ForkJoinPool scheduling vs ExecutorService

ForkJoinPool scheduling vs ExecutorService - java

I'm slightly confused by the internal scheduling mechanism of the ExecutorService and the ForkJoinPool.
I understand the ExecutorService scheduling is done this way.
A bunch of tasks are queued. Once a thread is available it will handle the first available task and so forth.
Meanwhile, a ForkJoinPool is presented as distinct because it uses a work-stealing algorithm. If I understand correctly it means a thread can steal some tasks from another thread.
Yet, I don't really understand the difference between the mechanism implemented in ExecutorService and in ForkJoinPool. From my understanding, both mechanisms should reduce the idle time of each thread as much as possible.
I would understand if in the case of an ExecutorService, each thread would have its own queue. Yet, it is not the case as the queue is shared by the different threads of the pool...
Any clarification would be more than welcome!
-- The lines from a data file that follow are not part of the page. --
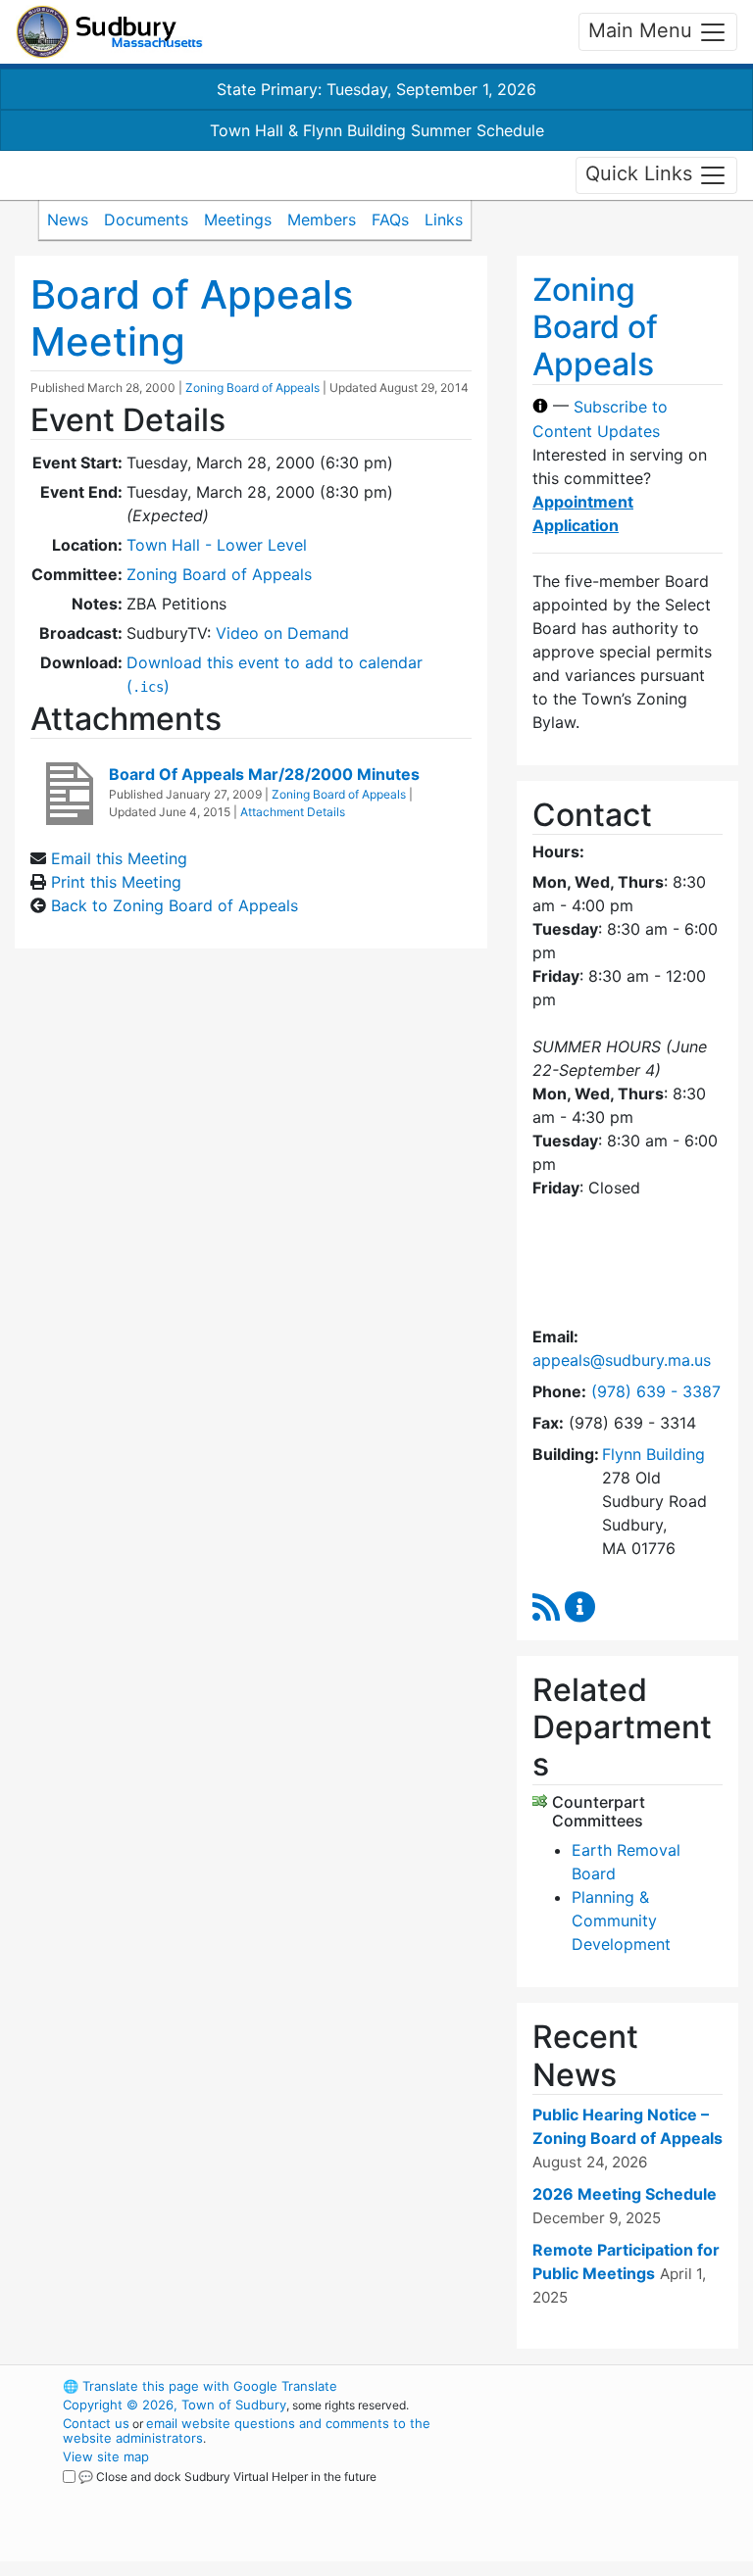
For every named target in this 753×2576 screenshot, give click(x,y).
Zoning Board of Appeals (252, 387)
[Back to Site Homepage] (109, 32)
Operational (621, 2494)
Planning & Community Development (621, 1920)
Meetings (238, 219)
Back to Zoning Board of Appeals (174, 905)
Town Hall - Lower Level (216, 545)
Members (321, 219)
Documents (146, 219)
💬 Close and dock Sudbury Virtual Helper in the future (227, 2476)
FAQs (390, 219)
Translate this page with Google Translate (200, 2386)
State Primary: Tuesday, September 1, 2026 (376, 89)
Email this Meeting (119, 858)
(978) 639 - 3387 (656, 1391)
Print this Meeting (116, 882)
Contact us (96, 2423)
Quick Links (641, 173)
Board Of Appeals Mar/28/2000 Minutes (264, 774)
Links (444, 219)
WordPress (588, 2386)
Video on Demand (282, 633)
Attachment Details (292, 811)
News (67, 219)
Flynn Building (653, 1454)
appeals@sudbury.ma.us (621, 1360)
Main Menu (643, 30)
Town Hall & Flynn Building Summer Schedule (377, 130)
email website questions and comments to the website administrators (246, 2430)
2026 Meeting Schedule (624, 2194)
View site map (106, 2456)
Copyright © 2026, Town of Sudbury (174, 2404)
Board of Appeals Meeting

Suppose you have a very big array of ints and you want to add all of them. With an ExecutorService you might say: let's divide that array into chunks of let's say number of threads / 4. So if you have an array of 160 elements (and you have 4 CPUs), you create 160 / 4 / 4 = 10, so you would create 16 chunks each holding 10 ints. Create runnables/callables and submit those to an executor service (and of course think of a way to merge those results once they are done).
Now your hopes are that each of the CPUs will take 4 of those tasks and work on them. Now let's also suppose that some of the numbers are very complicated to add (of course not, but bear with me), it could turn out that 3 threads/CPUs are done with their work while one of them is busy only with the first chunk. No one wants that, of course, but could happen. The bad thing now is that you can't do anything about it.
What ForkJoinPool does instead is say provide me with how you want to split your task and the implementation for the minimal workload I have to do and I'll take care of the rest. In the Stream API this is done with Spliterators; mainly with two methods trySplit (that either returns null meaning nothing can be split more or a new Spliterator - meaning a new chunk) and forEachRemaning that will process elements once you can't split your task anymore. And this is where work stealing will help you.
You say how your chunks are computed (usually split in half) and what to do when you can't split anymore. ForkJoinPool will dispatch the first chunk to all threads and when some of them are free - they are done with their work, they can query other queues from other threads and see if they have work. If they notice that there are chunks in some other threads queues, they will take them, split them on their own and work on those. It can even turn out that they don't do the entire work on that chunks on their own - some other thread can now query this thread's queue and notice that there is still work to do and so on... This is far better as now, when those 3 threads are free they can pick up some other work to do - and all of them are busy.
This example is a bit simplified, but is not very far from reality. It's just that you need to have a lot more chunks than CPU's/threads for work stealing to work; thus usually trySplit has to have a smart implementation and you need lots of elements in the source of your stream.

Related

Best approach: tree set structure vs thread pool executor

Guys I'm in bit dilemma between Tree Set and Thread Pool Executor
Following is the scenario :
First Approach
I have to use structure which has tasks in it with priorities of each task.Now based on treeset constructor(with comparator interface)
I can compare task on priorities and based on that, tasks are ordered properly.
Now after that, tasks should processed in order of priority through iteration of tree set and execute each task one by one.
Second Approach
second approach is to do some sort of logic building and use core functionality of Thread pool executor and for this I had taken inspiration from this link and I had achieved my requirements with this approach also which will choose high priority task first and execute it first and same way it will execute all the tasks.
Now my confusion here is which one is best to use in term of performance costs, flexibility(increase/decrease threads) etc and why should I opt for it?
Any suggestions and answers are highly appreciated.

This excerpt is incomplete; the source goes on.